What the task asks — Where the string "will" occurs in a line of the entries below, copy that line.

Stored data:
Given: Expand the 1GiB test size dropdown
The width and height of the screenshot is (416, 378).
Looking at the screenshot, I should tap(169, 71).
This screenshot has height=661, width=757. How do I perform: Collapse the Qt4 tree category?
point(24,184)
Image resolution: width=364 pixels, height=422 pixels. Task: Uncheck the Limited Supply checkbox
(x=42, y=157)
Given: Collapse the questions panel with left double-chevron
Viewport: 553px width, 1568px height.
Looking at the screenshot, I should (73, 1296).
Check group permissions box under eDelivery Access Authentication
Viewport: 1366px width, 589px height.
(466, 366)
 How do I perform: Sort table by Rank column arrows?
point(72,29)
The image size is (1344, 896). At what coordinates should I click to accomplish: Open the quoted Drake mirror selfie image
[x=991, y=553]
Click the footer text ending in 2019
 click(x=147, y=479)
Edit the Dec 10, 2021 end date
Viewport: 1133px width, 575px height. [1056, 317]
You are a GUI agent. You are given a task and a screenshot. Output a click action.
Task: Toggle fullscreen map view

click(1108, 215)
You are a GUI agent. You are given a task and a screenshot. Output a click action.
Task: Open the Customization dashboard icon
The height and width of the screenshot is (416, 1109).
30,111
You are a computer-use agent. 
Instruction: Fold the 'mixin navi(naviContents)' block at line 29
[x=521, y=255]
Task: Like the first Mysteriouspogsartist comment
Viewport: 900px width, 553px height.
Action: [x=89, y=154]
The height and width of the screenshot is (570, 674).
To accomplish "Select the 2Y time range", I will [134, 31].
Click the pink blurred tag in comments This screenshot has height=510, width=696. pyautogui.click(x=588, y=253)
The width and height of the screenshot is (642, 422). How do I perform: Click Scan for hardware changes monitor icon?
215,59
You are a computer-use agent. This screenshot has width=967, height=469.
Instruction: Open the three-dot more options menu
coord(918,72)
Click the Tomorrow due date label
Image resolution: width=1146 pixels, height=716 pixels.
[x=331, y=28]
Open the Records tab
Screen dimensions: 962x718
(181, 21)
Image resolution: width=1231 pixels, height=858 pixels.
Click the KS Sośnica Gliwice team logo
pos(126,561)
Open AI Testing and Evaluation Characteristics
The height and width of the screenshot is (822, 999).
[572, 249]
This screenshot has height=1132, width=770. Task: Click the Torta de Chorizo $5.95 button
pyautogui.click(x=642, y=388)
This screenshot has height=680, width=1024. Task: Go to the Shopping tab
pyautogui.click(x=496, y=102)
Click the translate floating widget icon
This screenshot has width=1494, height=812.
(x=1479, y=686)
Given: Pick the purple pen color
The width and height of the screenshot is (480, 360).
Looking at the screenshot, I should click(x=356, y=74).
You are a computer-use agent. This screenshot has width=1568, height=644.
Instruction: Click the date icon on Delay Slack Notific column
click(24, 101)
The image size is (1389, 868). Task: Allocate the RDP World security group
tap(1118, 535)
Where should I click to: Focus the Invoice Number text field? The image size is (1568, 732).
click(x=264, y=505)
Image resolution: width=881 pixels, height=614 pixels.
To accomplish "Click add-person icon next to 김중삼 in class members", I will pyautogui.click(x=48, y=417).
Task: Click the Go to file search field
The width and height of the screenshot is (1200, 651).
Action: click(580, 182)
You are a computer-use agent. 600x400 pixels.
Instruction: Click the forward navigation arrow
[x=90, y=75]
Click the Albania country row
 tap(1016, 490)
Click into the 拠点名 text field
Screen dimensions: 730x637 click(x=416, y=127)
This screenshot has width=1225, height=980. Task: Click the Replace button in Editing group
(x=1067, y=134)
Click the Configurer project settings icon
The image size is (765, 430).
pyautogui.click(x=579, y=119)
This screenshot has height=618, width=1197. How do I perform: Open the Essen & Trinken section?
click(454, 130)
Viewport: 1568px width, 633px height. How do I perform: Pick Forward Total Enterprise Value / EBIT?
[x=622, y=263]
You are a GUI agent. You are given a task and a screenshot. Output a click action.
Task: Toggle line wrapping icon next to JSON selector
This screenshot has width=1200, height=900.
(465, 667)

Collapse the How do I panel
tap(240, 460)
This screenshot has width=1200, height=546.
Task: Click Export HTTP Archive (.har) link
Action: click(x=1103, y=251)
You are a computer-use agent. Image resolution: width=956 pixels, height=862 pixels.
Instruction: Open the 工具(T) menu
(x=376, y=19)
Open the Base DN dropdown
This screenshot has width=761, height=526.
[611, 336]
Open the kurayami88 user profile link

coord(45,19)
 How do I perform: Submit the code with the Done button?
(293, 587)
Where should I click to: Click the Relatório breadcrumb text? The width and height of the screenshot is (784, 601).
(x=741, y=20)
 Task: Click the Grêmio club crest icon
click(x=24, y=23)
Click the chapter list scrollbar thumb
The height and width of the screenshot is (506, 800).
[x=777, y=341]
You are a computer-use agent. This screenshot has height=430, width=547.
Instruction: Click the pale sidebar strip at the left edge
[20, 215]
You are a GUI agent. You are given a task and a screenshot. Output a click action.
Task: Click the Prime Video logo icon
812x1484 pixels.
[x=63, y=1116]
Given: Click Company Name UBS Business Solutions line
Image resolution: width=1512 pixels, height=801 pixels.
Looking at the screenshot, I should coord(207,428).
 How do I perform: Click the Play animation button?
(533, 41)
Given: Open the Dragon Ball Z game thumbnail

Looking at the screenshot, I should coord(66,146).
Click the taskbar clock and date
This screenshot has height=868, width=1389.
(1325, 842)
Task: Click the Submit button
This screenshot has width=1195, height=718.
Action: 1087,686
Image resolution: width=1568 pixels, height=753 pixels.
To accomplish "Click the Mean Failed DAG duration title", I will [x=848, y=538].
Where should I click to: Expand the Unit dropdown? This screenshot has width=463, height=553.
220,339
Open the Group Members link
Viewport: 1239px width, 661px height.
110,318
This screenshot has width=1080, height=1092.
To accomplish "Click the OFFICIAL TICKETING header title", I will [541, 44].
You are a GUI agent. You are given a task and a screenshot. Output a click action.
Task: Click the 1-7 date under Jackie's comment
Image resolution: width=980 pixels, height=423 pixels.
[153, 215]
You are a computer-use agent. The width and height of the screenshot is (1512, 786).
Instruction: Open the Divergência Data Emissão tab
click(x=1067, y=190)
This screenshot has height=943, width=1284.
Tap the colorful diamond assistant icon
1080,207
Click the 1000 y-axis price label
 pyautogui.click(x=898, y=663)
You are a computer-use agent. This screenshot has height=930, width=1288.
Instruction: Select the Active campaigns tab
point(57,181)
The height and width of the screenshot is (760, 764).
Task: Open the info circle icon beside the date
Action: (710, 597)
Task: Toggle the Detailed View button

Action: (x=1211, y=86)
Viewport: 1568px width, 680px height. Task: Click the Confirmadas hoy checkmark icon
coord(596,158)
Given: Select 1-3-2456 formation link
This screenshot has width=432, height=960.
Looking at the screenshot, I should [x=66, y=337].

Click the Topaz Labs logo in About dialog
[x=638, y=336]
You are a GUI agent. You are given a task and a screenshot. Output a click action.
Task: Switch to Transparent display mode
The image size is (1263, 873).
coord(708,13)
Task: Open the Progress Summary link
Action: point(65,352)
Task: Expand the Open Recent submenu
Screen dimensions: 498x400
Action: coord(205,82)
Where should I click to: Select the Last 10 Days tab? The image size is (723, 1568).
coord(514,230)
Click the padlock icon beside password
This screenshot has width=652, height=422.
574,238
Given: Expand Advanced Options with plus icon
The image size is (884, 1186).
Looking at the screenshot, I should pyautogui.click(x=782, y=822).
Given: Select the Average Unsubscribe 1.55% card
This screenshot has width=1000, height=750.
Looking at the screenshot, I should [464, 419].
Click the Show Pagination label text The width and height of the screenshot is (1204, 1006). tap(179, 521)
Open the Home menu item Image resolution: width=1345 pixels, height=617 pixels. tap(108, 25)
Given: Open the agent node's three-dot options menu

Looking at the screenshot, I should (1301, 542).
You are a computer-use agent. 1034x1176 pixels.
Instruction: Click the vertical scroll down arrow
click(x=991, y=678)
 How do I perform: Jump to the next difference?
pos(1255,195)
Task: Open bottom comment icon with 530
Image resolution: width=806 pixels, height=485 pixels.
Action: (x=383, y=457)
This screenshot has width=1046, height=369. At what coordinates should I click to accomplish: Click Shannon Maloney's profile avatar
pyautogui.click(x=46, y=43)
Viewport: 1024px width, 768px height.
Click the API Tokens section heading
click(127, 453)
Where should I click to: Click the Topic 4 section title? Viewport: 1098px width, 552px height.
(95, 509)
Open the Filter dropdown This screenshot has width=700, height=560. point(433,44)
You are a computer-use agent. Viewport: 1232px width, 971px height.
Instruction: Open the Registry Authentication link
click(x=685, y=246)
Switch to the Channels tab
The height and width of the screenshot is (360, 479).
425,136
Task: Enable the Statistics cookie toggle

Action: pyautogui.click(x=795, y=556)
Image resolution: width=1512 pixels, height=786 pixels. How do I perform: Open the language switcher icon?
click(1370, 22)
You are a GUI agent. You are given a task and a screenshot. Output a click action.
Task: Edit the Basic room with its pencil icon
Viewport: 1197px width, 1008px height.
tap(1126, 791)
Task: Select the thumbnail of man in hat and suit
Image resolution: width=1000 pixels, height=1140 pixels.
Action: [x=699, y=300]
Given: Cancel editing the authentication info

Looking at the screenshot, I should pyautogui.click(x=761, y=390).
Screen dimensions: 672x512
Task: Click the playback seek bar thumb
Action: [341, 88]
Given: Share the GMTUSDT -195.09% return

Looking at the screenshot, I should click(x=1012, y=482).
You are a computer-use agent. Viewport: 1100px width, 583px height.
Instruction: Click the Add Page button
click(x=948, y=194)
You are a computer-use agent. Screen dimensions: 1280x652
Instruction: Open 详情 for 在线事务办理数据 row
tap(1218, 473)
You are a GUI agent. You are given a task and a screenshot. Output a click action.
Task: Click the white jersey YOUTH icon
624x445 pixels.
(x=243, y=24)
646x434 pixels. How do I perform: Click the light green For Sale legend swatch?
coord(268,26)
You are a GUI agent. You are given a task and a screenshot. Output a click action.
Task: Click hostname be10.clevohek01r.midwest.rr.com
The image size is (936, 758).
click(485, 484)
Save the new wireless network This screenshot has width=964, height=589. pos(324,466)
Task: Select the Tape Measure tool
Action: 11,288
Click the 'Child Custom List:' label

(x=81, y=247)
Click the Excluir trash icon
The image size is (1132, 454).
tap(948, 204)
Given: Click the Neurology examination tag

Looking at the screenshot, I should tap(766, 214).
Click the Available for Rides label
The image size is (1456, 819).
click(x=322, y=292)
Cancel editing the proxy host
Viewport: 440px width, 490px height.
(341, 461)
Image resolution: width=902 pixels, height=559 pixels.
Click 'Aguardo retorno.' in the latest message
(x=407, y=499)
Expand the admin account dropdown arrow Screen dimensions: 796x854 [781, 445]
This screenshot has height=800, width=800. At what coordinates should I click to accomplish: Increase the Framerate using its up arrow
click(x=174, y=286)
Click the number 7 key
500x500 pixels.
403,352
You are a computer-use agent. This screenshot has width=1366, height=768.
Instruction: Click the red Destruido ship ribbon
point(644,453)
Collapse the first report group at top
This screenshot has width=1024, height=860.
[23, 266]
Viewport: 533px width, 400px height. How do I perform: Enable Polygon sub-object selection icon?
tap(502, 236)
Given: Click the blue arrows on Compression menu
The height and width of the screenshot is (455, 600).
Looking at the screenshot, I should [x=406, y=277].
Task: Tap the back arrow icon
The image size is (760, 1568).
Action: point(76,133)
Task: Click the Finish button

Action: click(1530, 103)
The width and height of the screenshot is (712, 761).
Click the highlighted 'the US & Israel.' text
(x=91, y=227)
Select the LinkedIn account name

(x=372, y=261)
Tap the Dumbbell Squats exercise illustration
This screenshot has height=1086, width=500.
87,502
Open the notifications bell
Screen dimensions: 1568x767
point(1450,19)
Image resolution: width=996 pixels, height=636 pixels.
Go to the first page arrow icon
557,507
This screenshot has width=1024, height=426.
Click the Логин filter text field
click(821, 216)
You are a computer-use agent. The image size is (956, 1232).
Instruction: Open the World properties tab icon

Written answer —
To accomplish "Select the 2Y time range", I will [134, 31].
To accomplish "Click add-person icon next to 김중삼 in class members", I will pyautogui.click(x=48, y=417).
To accomplish "Click the Mean Failed DAG duration title", I will [x=848, y=538].
To accomplish "Click the OFFICIAL TICKETING header title", I will [541, 44].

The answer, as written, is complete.